### Stored data entries:
((

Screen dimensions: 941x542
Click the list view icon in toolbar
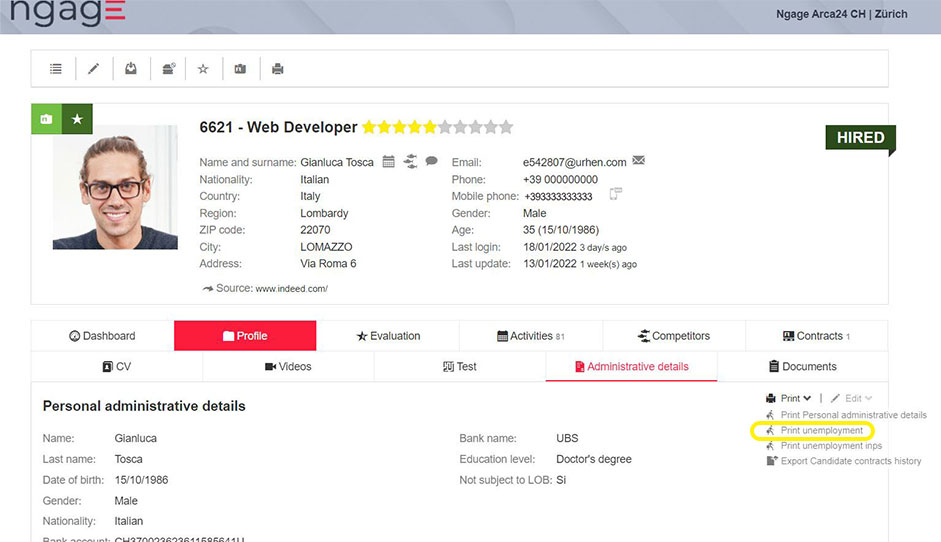[x=56, y=69]
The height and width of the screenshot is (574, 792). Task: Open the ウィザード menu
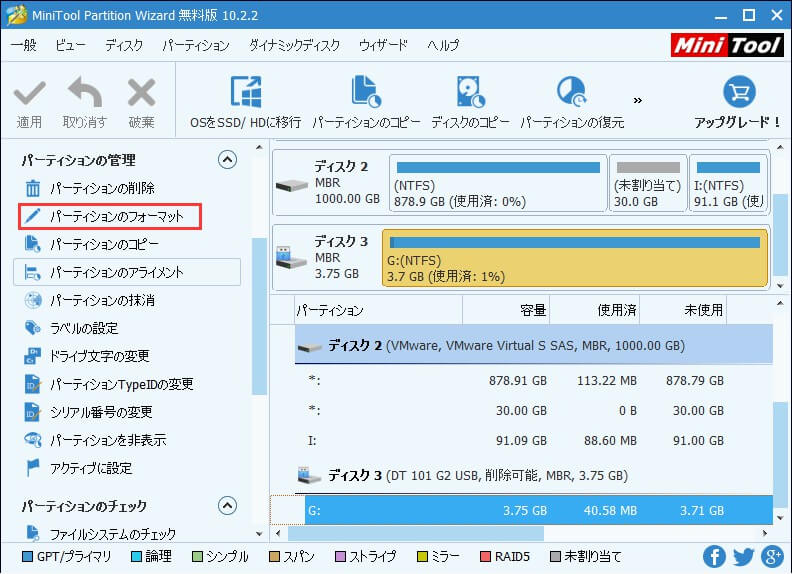click(x=383, y=46)
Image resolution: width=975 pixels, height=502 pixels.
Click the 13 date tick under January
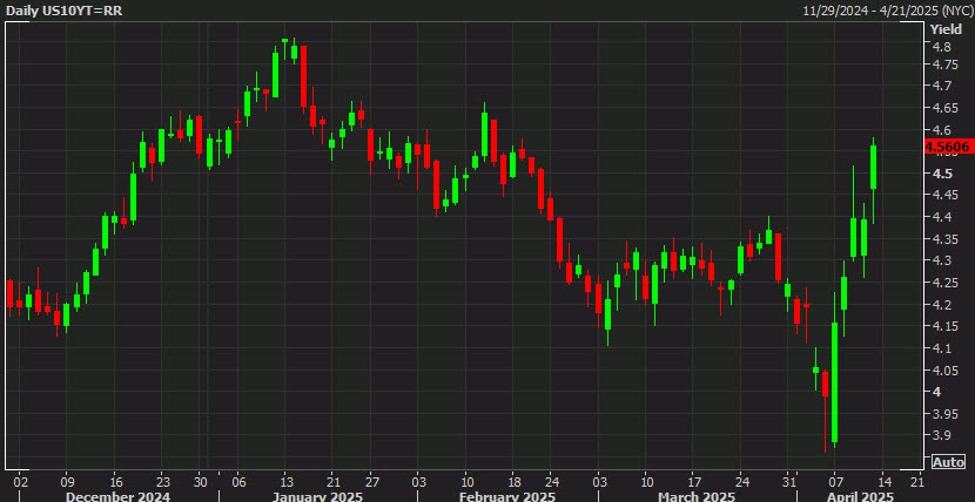click(x=285, y=479)
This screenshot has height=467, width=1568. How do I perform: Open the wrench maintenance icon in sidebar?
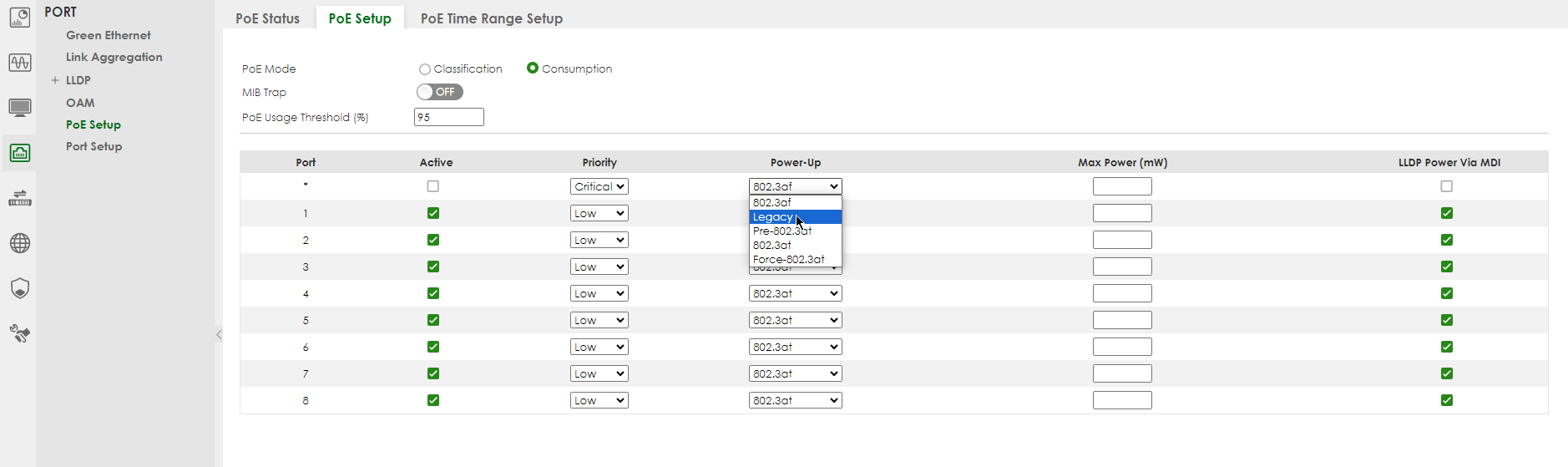pos(19,334)
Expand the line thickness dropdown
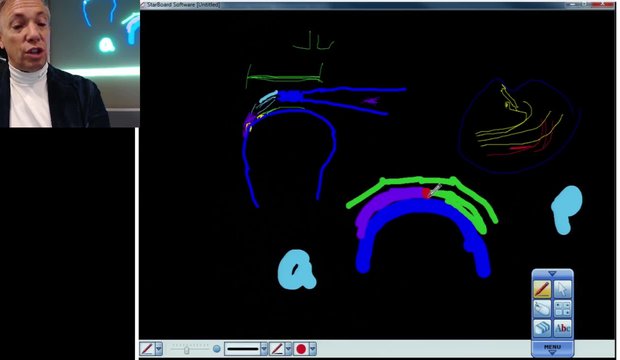 tap(264, 349)
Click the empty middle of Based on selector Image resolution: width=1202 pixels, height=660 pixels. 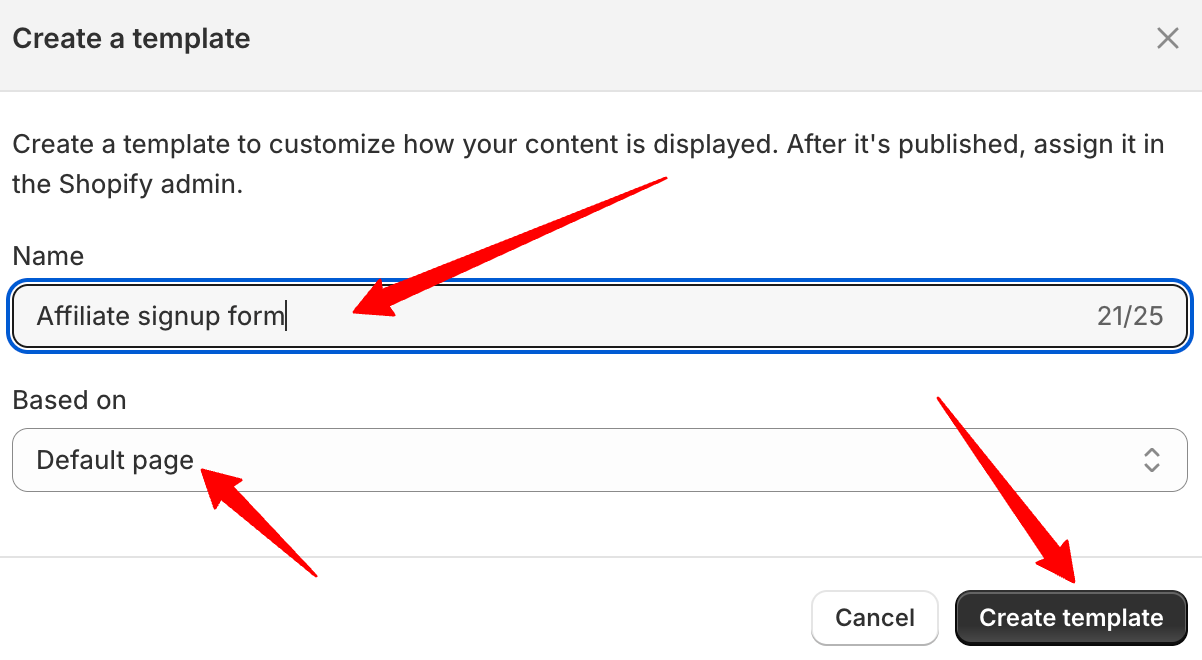(x=650, y=460)
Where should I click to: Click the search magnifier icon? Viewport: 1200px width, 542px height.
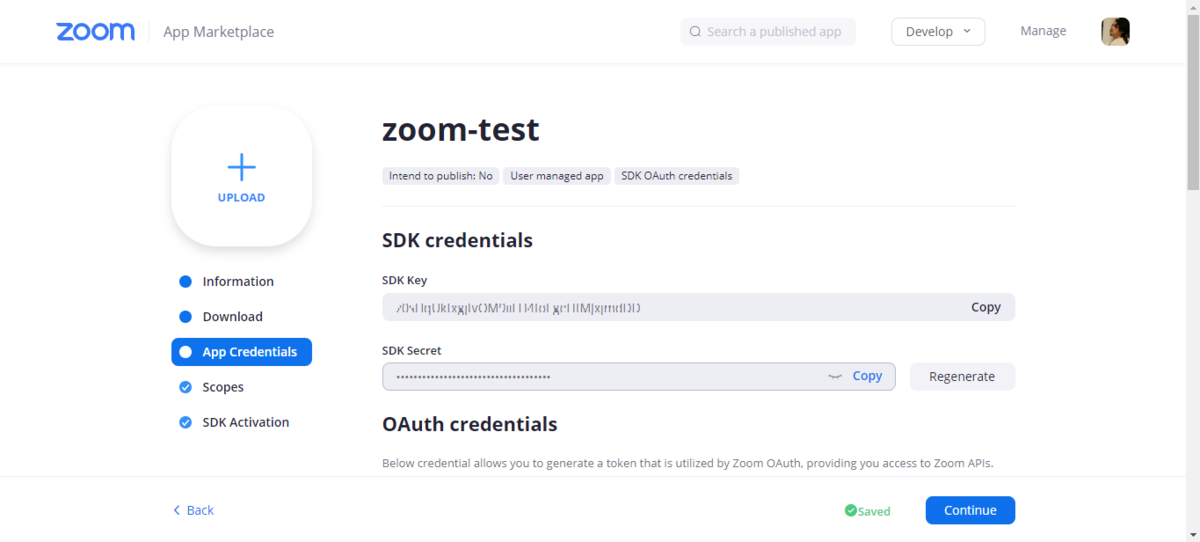[x=695, y=32]
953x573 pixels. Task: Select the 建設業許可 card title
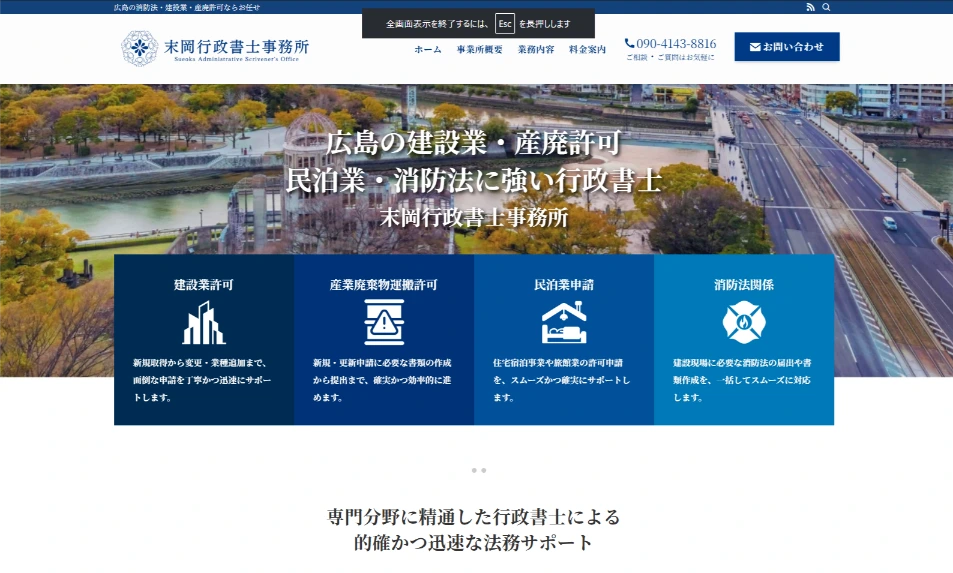click(x=204, y=284)
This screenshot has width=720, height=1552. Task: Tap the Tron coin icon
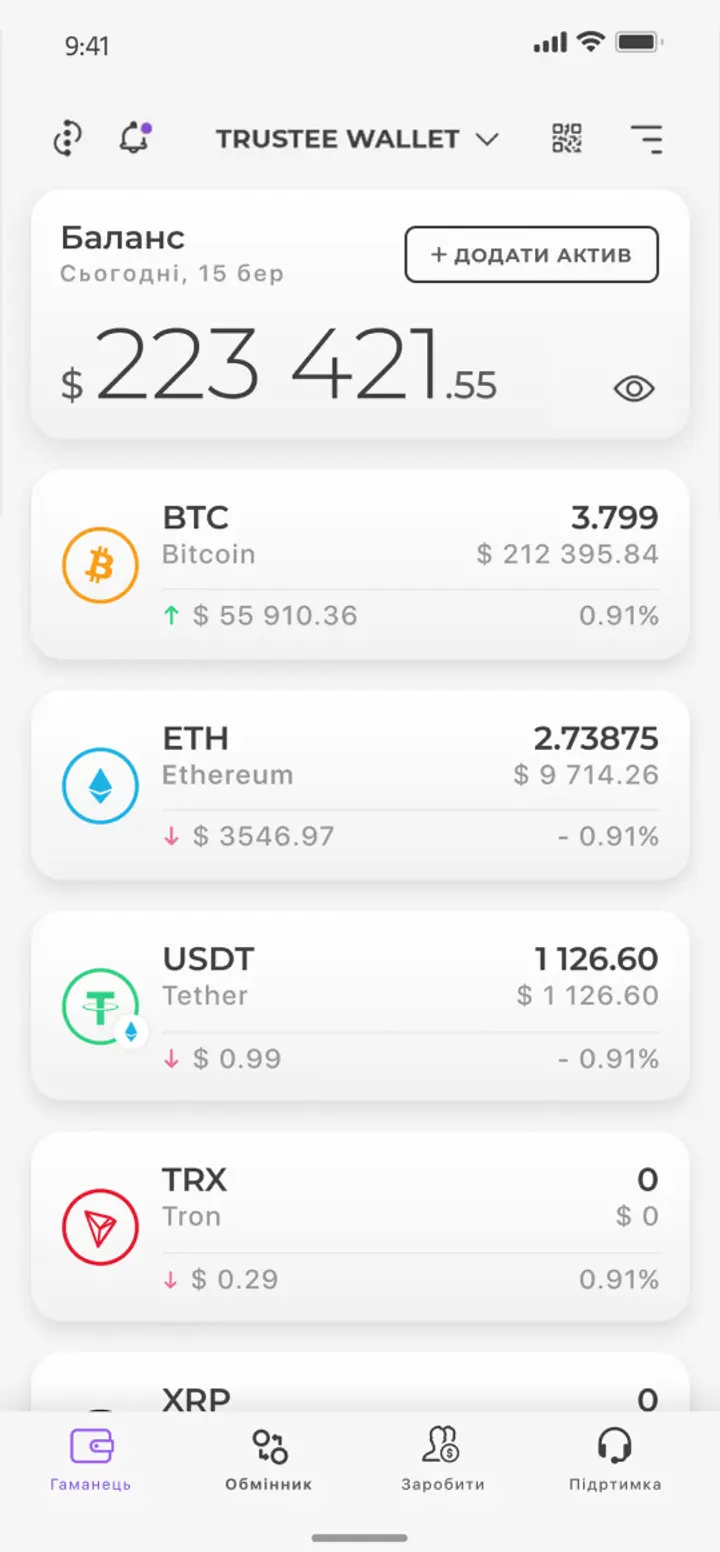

))

### Task instructions:
Return the line containing "953x573 pixels. Task: Select" and every line after it through the end of the records above, exactly and nothing else, but not the pictures.

### Answer to this task:
953x573 pixels. Task: Select the 建設業許可 card title
click(x=204, y=284)
This screenshot has width=720, height=1552. Task: Tap the Tron coin icon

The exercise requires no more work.